Assignment:
Give an exact reproduction of all the lines in the listing.

========================================================================

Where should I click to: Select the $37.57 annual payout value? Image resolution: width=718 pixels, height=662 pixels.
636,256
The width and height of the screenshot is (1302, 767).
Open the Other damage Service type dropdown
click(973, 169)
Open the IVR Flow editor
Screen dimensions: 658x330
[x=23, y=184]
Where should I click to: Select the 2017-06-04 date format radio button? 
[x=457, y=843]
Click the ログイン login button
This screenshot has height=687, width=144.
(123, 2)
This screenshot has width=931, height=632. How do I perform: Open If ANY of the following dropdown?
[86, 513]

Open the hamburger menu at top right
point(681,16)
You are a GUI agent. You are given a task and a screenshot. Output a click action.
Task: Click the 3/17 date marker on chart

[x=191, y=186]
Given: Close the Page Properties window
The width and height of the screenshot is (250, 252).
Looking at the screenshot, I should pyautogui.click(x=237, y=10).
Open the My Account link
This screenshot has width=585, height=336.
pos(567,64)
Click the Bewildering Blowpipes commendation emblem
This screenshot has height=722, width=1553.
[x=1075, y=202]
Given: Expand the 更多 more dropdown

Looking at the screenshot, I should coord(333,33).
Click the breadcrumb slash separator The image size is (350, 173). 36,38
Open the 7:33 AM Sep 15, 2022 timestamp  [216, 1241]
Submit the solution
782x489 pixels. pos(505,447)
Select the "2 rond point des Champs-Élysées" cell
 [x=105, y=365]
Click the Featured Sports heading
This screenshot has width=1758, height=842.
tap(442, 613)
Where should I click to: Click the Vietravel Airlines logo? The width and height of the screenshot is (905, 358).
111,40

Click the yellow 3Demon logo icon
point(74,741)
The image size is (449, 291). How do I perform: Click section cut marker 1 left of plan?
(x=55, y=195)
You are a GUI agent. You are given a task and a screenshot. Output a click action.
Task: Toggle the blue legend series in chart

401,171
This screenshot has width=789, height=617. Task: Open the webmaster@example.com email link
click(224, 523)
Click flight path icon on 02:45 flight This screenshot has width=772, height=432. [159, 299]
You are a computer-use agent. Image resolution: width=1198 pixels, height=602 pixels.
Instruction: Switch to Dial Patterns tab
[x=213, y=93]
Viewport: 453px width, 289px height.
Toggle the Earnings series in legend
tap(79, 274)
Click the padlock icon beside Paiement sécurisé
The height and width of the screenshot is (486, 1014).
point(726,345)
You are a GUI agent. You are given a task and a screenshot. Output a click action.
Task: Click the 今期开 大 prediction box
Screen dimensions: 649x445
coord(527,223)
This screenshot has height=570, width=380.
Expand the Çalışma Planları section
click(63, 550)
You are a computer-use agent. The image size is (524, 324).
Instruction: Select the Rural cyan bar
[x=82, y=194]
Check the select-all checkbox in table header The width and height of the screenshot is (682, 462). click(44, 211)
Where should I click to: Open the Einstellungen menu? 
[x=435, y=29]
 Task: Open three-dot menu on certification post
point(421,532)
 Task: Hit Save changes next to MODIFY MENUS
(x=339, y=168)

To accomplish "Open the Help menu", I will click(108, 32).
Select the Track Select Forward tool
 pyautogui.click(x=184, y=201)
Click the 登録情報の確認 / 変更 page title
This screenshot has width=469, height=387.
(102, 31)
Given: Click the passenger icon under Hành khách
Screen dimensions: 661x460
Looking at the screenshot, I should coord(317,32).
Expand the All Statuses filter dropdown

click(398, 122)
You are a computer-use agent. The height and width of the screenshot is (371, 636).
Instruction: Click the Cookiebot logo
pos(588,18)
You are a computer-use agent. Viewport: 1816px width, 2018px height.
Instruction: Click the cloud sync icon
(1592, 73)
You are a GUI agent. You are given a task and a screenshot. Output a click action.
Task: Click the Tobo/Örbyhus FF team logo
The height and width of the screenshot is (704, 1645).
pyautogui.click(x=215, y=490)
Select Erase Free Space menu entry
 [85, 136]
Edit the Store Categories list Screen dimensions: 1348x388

========================================================================

Answer box:
Where should I click to: Select the $37.57 annual payout value? Image resolution: width=718 pixels, height=662 pixels.
636,256
The width and height of the screenshot is (1302, 767).
Open the Other damage Service type dropdown
click(973, 169)
Open the IVR Flow editor
Screen dimensions: 658x330
[x=23, y=184]
Where should I click to: Select the 2017-06-04 date format radio button? 
[x=457, y=843]
Click the ログイン login button
This screenshot has height=687, width=144.
(123, 2)
This screenshot has width=931, height=632. How do I perform: Open If ANY of the following dropdown?
[86, 513]

Open the hamburger menu at top right
point(681,16)
You are a GUI agent. You are given a task and a screenshot. Output a click action.
Task: Click the 3/17 date marker on chart

[x=191, y=186]
Given: Close the Page Properties window
The width and height of the screenshot is (250, 252).
Looking at the screenshot, I should pyautogui.click(x=237, y=10).
Open the My Account link
This screenshot has width=585, height=336.
pos(567,64)
Click the Bewildering Blowpipes commendation emblem
This screenshot has height=722, width=1553.
[x=1075, y=202]
Given: Expand the 更多 more dropdown

Looking at the screenshot, I should coord(333,33).
Click the breadcrumb slash separator The image size is (350, 173). 36,38
Open the 7:33 AM Sep 15, 2022 timestamp  [216, 1241]
Submit the solution
782x489 pixels. pos(505,447)
Select the "2 rond point des Champs-Élysées" cell
 [x=105, y=365]
Click the Featured Sports heading
This screenshot has width=1758, height=842.
tap(442, 613)
Where should I click to: Click the Vietravel Airlines logo? The width and height of the screenshot is (905, 358).
111,40

Click the yellow 3Demon logo icon
point(74,741)
The image size is (449, 291). How do I perform: Click section cut marker 1 left of plan?
(x=55, y=195)
You are a GUI agent. You are given a task and a screenshot. Output a click action.
Task: Toggle the blue legend series in chart

401,171
This screenshot has width=789, height=617. Task: Open the webmaster@example.com email link
click(224, 523)
Click flight path icon on 02:45 flight This screenshot has width=772, height=432. [159, 299]
You are a computer-use agent. Image resolution: width=1198 pixels, height=602 pixels.
Instruction: Switch to Dial Patterns tab
[x=213, y=93]
Viewport: 453px width, 289px height.
Toggle the Earnings series in legend
tap(79, 274)
Click the padlock icon beside Paiement sécurisé
The height and width of the screenshot is (486, 1014).
point(726,345)
You are a GUI agent. You are given a task and a screenshot. Output a click action.
Task: Click the 今期开 大 prediction box
Screen dimensions: 649x445
coord(527,223)
This screenshot has height=570, width=380.
Expand the Çalışma Planları section
click(63, 550)
You are a computer-use agent. The image size is (524, 324).
Instruction: Select the Rural cyan bar
[x=82, y=194]
Check the select-all checkbox in table header The width and height of the screenshot is (682, 462). click(44, 211)
Where should I click to: Open the Einstellungen menu? 
[x=435, y=29]
 Task: Open three-dot menu on certification post
point(421,532)
 Task: Hit Save changes next to MODIFY MENUS
(x=339, y=168)

To accomplish "Open the Help menu", I will click(108, 32).
Select the Track Select Forward tool
 pyautogui.click(x=184, y=201)
Click the 登録情報の確認 / 変更 page title
This screenshot has width=469, height=387.
(102, 31)
Given: Click the passenger icon under Hành khách
Screen dimensions: 661x460
Looking at the screenshot, I should coord(317,32).
Expand the All Statuses filter dropdown

click(398, 122)
You are a computer-use agent. The height and width of the screenshot is (371, 636).
Instruction: Click the Cookiebot logo
pos(588,18)
You are a computer-use agent. Viewport: 1816px width, 2018px height.
Instruction: Click the cloud sync icon
(1592, 73)
You are a GUI agent. You are given a task and a screenshot. Output a click action.
Task: Click the Tobo/Örbyhus FF team logo
The height and width of the screenshot is (704, 1645).
pyautogui.click(x=215, y=490)
Select Erase Free Space menu entry
 [85, 136]
Edit the Store Categories list Screen dimensions: 1348x388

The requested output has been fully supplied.